#### Görev Amacı
Belge bölümüne göre Fatma İzol, Nagihan'ın Kürt kadınlarıyla ilgili olarak hangi merkezi oluşturmak istediğini belirtmektedir?

#### Belge Bölümü ####

Yazar Fatma İzol ise Nagihan ile Ankara’da tanıştığını söyledi. Yaptıkları bir açıklama sırasında Nagihan’ı gazeteci olarak tanıdığını söyleyen Fatma, Nagihan’ın gazetecilik prensibini de çok beğendiğini paylaştı. Nagihan’ın eril sistemin, kadınlar açısından bir projesinin olmadığının farkında olduğunu, bu yüzden de Nagihan’ın, yanlarına gidip sorunlarını anlamaya çalıştığını ve bununla ilgili haberler yaptığını belirtti. Fatma, “Nagihan ile Ankara’da karşılaştım. Öğretmenlik yapıyordum. Bu görev yapma süresi içerisinde sendikacılık yapıyordum. Biliyorsunuz sendikacılar çeşitli sistem programlarını beğenmedikleri zaman protestolar yapar. Nagihan da bir gazeteci olarak bizimle diyalog kurardı. Nagihan çok etik çalışan bir kadın arkadaşımızdı. Gazetecilik çalışmalarını etik yürütüyordu. Eril bir sistemin kadınlar açısından herhangi bir projesinin olmadığını kendisi de fark etmişti. Bizim problemlerimizi tanımaya, anlamaya ve bununla ilgili haberler yapmaya çalışırdı. Tabii ki Nagihan’ın bu gazetecilik ahlakı hepimizin dikkatini çekmişti. Çalışma prensibiyle kendini bizlere gösteren bir kadındı ve bu yönüyle Nagihan’ı biz çok değerli buluyorduk. Ayrıca kendisi de etik, dürüst ve ahlaki bir siyasetin içerisindeydi. Bu siyasetin gazeteciliğini yapıyordu” dedi.
 
‘Nagihan kadın projeleri sebebiyle hedefteydi’
 
Nagihan’ın kadınlara dair çok sayıda proje hayalinin olduğunu, bu nedenle de sistemin hedefinde olduğuna dikkat çeken Fatma sözlerine şöyle devam etti: “Nagihan arkadaşımızın kadınlar ile ilgili projeleri vardı. Bu projeleri sürekli bizimle konuşarak güçlendirmeye ve beslemeye çalışıyordu. Kürt kadın hafızasının olmadığı yönünde hepimizin ortak bir fikri vardı. Dolayısıyla Nagihan, Kürt kadın hafızasının olması gerektiği yönünde Jineolojik çalışmalar yapılması noktasında çalışmalar yürütüyordu. Bu çalışmalarını ete kemiğe büründürmek istiyordu. Mesela Kürt kadınlarıyla ilgili Kürt Kadınları Kütüphane Arşiv ve Araştırma Merkezi’ni oluşturmak istiyordu. Bu proje, Kürt kadınlar açısından çok değerli bir projeydi. Çünkü böyle bir merkez oluşursa bir hafıza oluşabilirdi. Yaşanmış acı olayları kayıt altına alacaktı. Kadınlar hayali olan herkes tehlikelidir. Sanıyorum ki Nagihan’ın bu tür çalışmaları, sistemi rahatsız etmişti. Çünkü Kürt kadınların anlatacağı hikâyeler vardı. Kürt kadınlar hikâyelerini yazarlara, gazetecilere, hafıza oluşturmak isteyen psikologlara anlatacaktı. Bu projeler, kadın özgürlüğünü, devrimci kişiliğini açığa çıkaracak projelerdir. Bu hafıza diğerlerini elbette rahatsız ediyordu. Nagihan bu yönüyle tehlikeli bir kadındı. Ya da bir gazeteci, yazar, araştırmacı neden öldürülsün? İşte bu yüzden Nagihan hedefti.”

#### Veri Alıntısı ####

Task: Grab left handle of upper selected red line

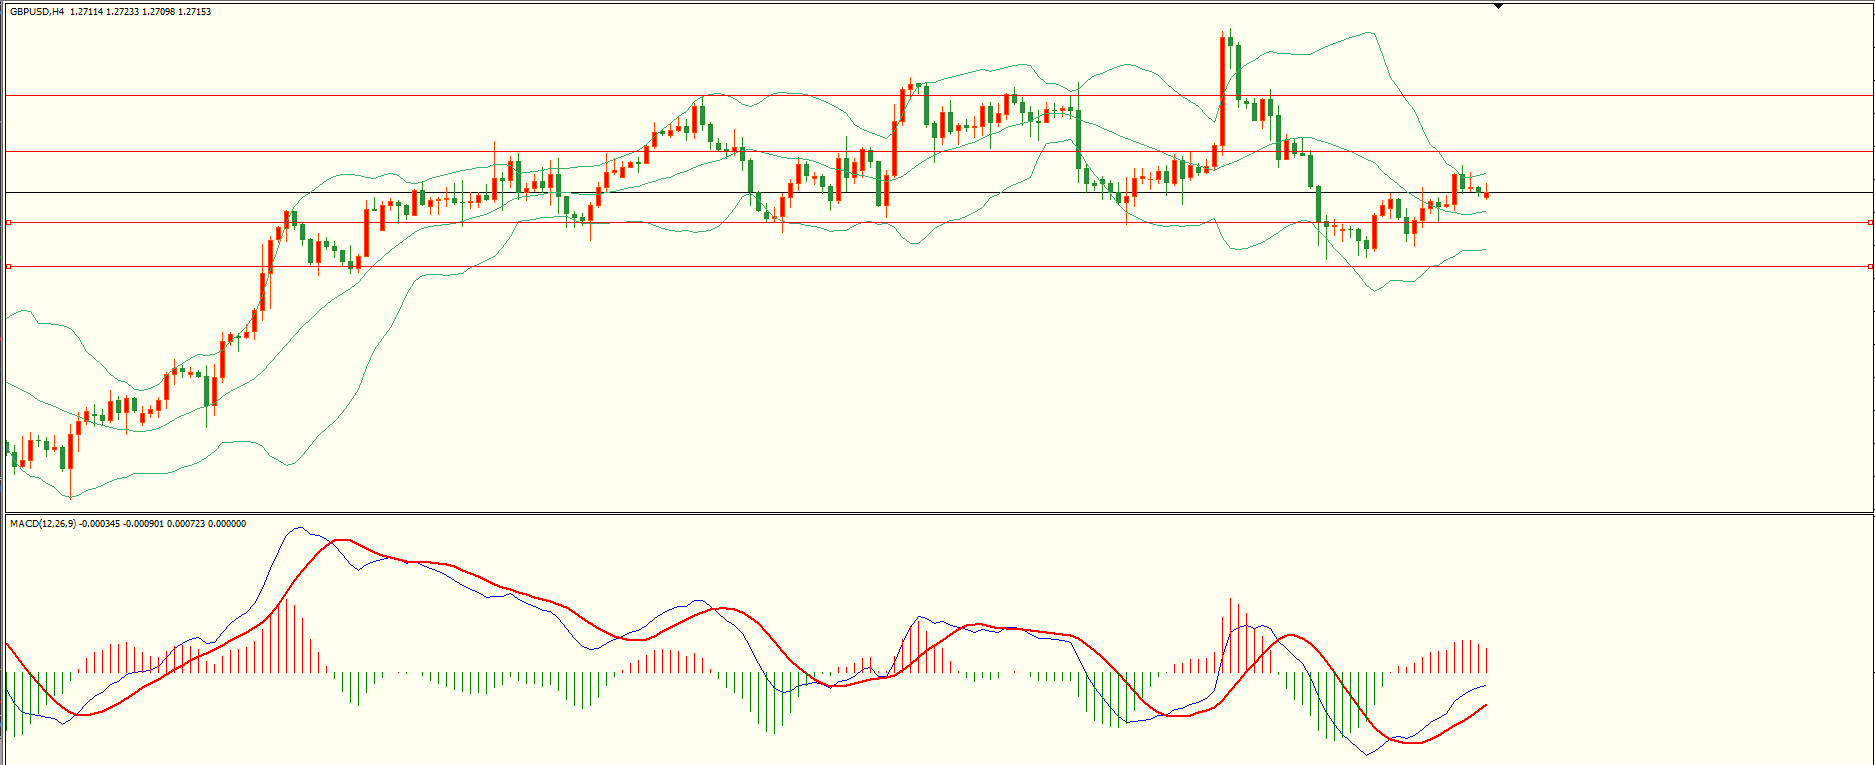Action: click(x=8, y=223)
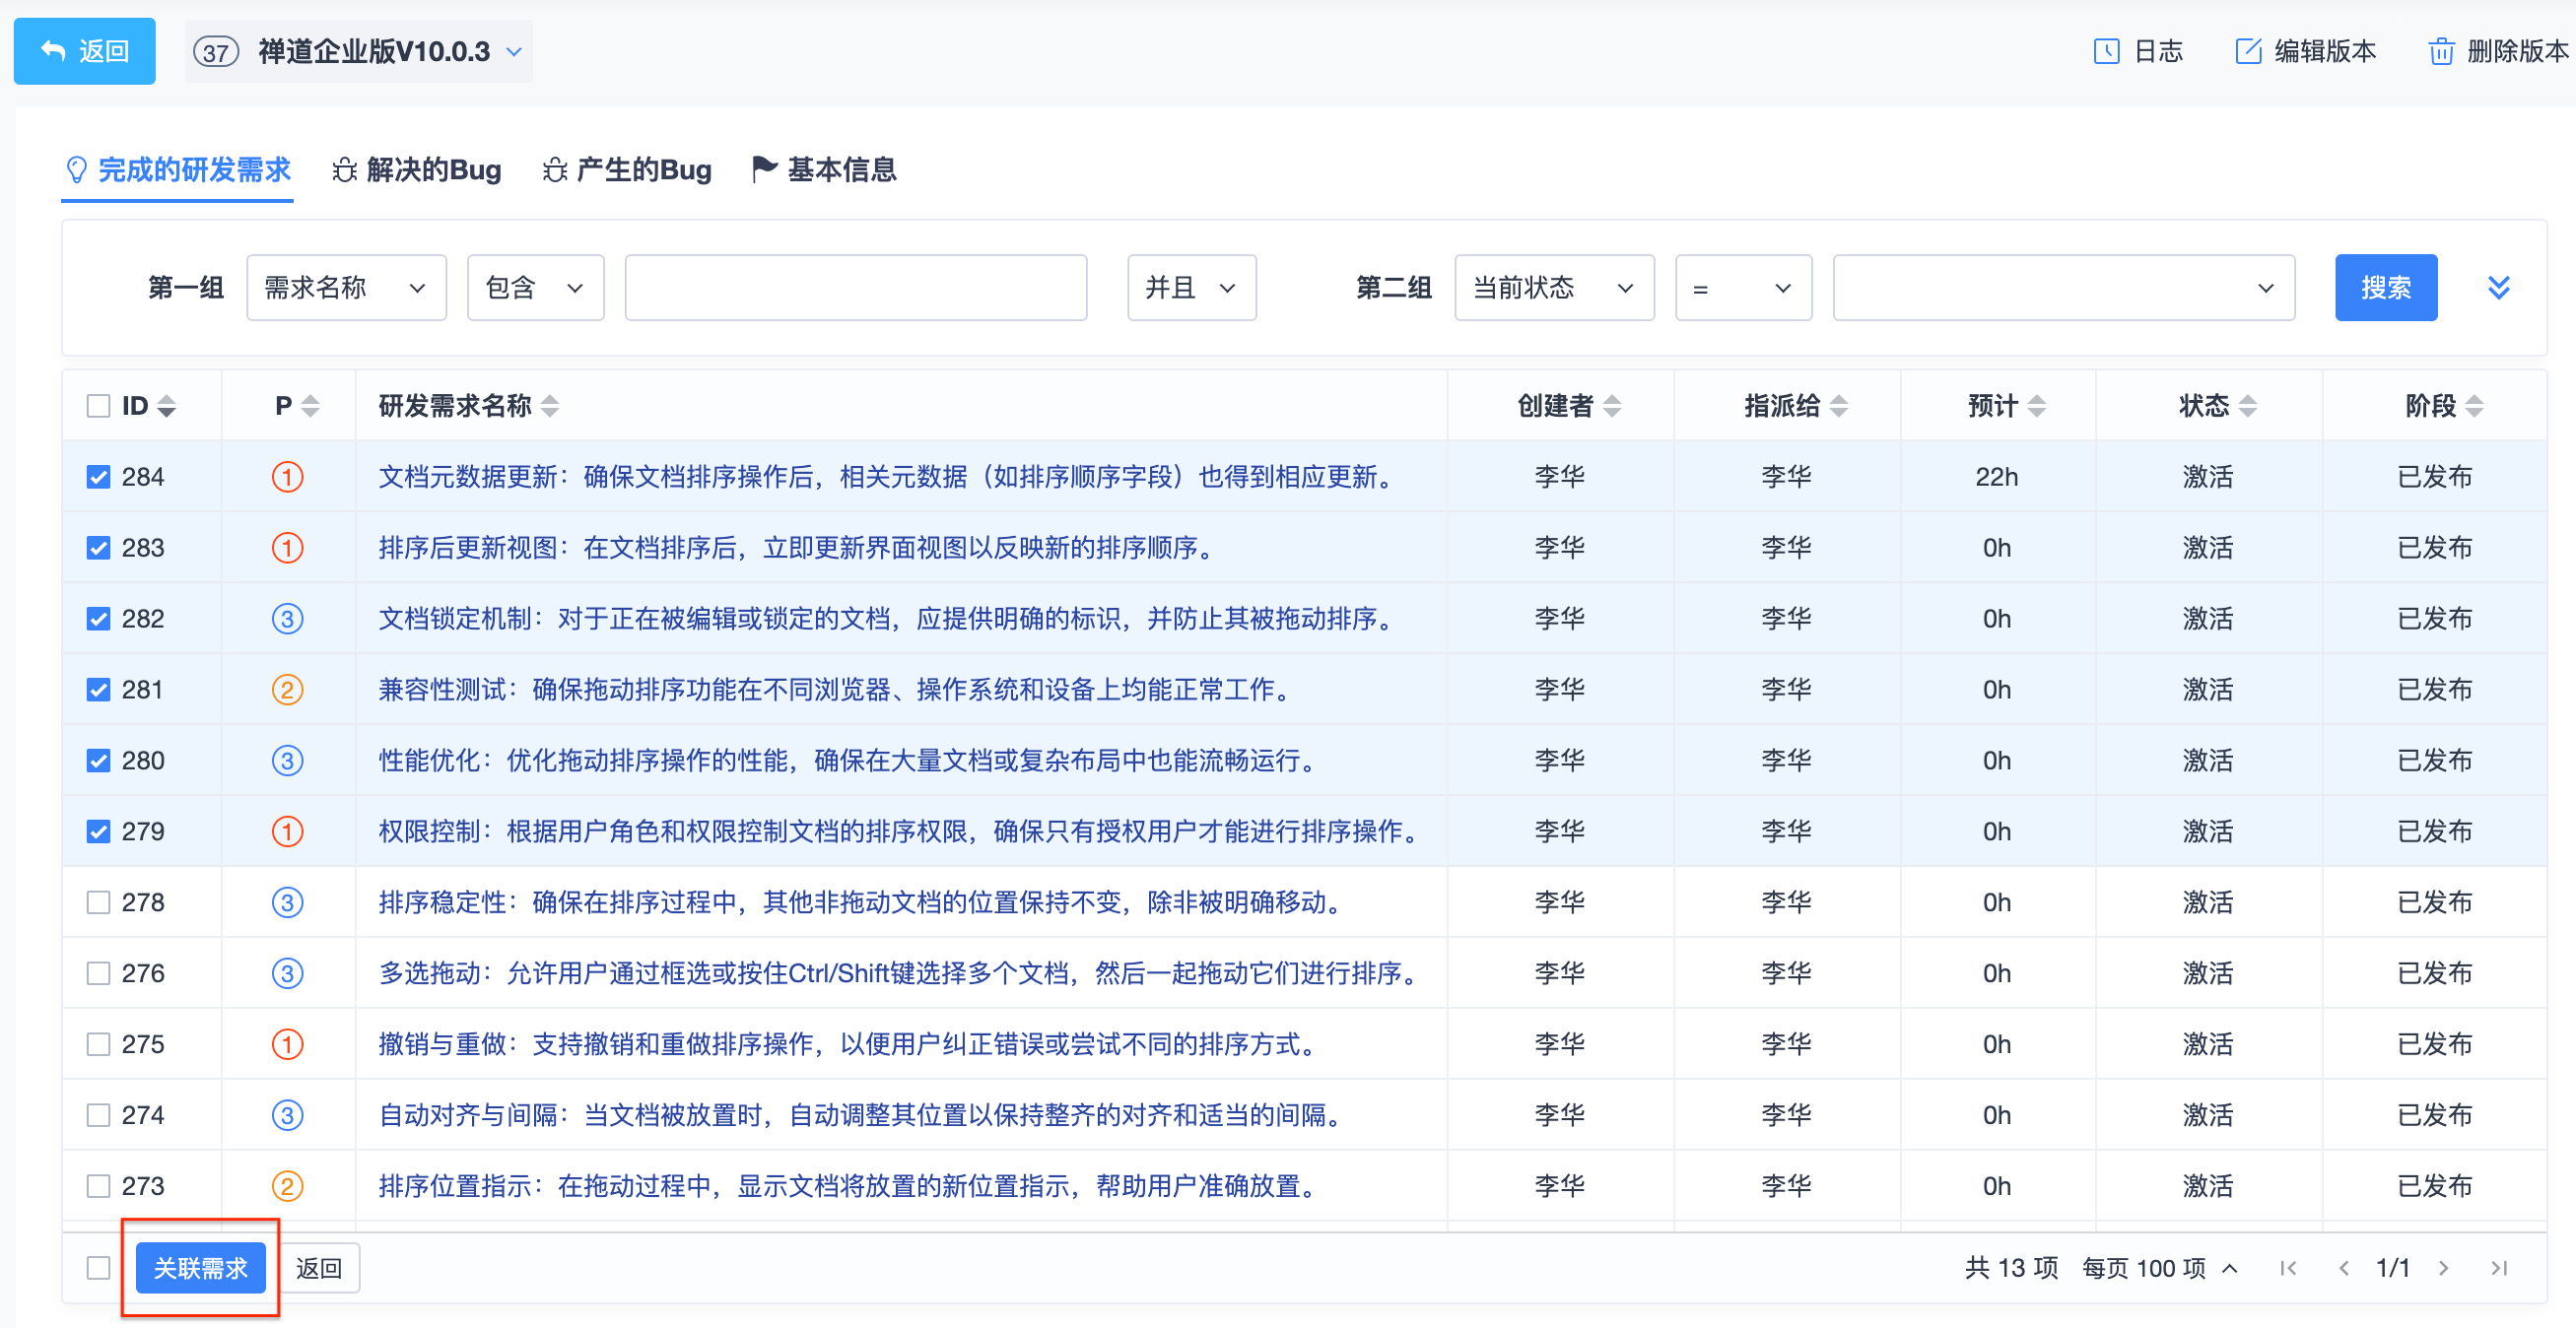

####

#### Yanıt
Kürt Kadınları Kütüphane Arşiv ve Araştırma Merkezi